Goal:
Rewrite the items below, swapping every "Screen dimensions" for "Display size" and leaving everything else untouched.

(Text and item location entries)
________________________________________

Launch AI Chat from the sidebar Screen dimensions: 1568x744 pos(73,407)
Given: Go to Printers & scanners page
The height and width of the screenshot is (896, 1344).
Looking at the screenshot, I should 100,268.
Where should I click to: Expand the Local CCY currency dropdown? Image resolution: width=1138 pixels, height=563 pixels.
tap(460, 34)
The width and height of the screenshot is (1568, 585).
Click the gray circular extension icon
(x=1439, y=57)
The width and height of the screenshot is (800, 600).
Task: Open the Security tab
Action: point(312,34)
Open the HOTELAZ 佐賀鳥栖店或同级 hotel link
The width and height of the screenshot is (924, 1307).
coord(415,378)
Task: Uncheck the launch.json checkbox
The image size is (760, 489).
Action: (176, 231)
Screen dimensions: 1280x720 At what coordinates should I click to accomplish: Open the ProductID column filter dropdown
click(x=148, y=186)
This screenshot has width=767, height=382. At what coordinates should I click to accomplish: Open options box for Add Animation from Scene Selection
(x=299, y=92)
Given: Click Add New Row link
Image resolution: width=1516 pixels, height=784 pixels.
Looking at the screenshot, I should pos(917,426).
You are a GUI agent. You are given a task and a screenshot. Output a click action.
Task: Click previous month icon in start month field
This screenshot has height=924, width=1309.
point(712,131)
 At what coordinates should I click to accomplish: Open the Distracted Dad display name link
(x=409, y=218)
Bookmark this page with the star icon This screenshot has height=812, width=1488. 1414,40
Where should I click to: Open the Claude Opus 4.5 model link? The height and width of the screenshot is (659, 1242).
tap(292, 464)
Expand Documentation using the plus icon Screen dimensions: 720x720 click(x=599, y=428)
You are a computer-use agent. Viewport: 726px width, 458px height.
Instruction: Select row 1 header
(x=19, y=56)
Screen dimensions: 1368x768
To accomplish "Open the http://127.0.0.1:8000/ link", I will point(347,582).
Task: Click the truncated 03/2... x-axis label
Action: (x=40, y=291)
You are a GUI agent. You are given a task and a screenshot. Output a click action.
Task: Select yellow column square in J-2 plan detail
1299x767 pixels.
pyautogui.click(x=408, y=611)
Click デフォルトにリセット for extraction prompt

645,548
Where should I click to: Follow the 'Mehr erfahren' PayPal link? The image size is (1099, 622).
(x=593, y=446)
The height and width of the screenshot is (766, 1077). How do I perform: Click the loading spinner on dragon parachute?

________________________________________

Problem solution:
Launch AI Chat from the sidebar Display size: 1568x744 pos(73,407)
Given: Go to Printers & scanners page
The height and width of the screenshot is (896, 1344).
Looking at the screenshot, I should 100,268.
Where should I click to: Expand the Local CCY currency dropdown? Image resolution: width=1138 pixels, height=563 pixels.
tap(460, 34)
The width and height of the screenshot is (1568, 585).
Click the gray circular extension icon
(x=1439, y=57)
The width and height of the screenshot is (800, 600).
Task: Open the Security tab
Action: point(312,34)
Open the HOTELAZ 佐賀鳥栖店或同级 hotel link
The width and height of the screenshot is (924, 1307).
coord(415,378)
Task: Uncheck the launch.json checkbox
The image size is (760, 489).
Action: (176, 231)
Display size: 1280x720 At what coordinates should I click to accomplish: Open the ProductID column filter dropdown
click(x=148, y=186)
This screenshot has width=767, height=382. At what coordinates should I click to accomplish: Open options box for Add Animation from Scene Selection
(x=299, y=92)
Given: Click Add New Row link
Image resolution: width=1516 pixels, height=784 pixels.
Looking at the screenshot, I should pos(917,426).
You are a GUI agent. You are given a task and a screenshot. Output a click action.
Task: Click previous month icon in start month field
This screenshot has height=924, width=1309.
point(712,131)
 At what coordinates should I click to accomplish: Open the Distracted Dad display name link
(x=409, y=218)
Bookmark this page with the star icon This screenshot has height=812, width=1488. 1414,40
Where should I click to: Open the Claude Opus 4.5 model link? The height and width of the screenshot is (659, 1242).
tap(292, 464)
Expand Documentation using the plus icon Display size: 720x720 click(x=599, y=428)
You are a computer-use agent. Viewport: 726px width, 458px height.
Instruction: Select row 1 header
(x=19, y=56)
Display size: 1368x768
To accomplish "Open the http://127.0.0.1:8000/ link", I will point(347,582).
Task: Click the truncated 03/2... x-axis label
Action: (x=40, y=291)
You are a GUI agent. You are given a task and a screenshot. Output a click action.
Task: Select yellow column square in J-2 plan detail
1299x767 pixels.
pyautogui.click(x=408, y=611)
Click デフォルトにリセット for extraction prompt

645,548
Where should I click to: Follow the 'Mehr erfahren' PayPal link? The image size is (1099, 622).
(x=593, y=446)
The height and width of the screenshot is (766, 1077). How do I perform: Click the loading spinner on dragon parachute?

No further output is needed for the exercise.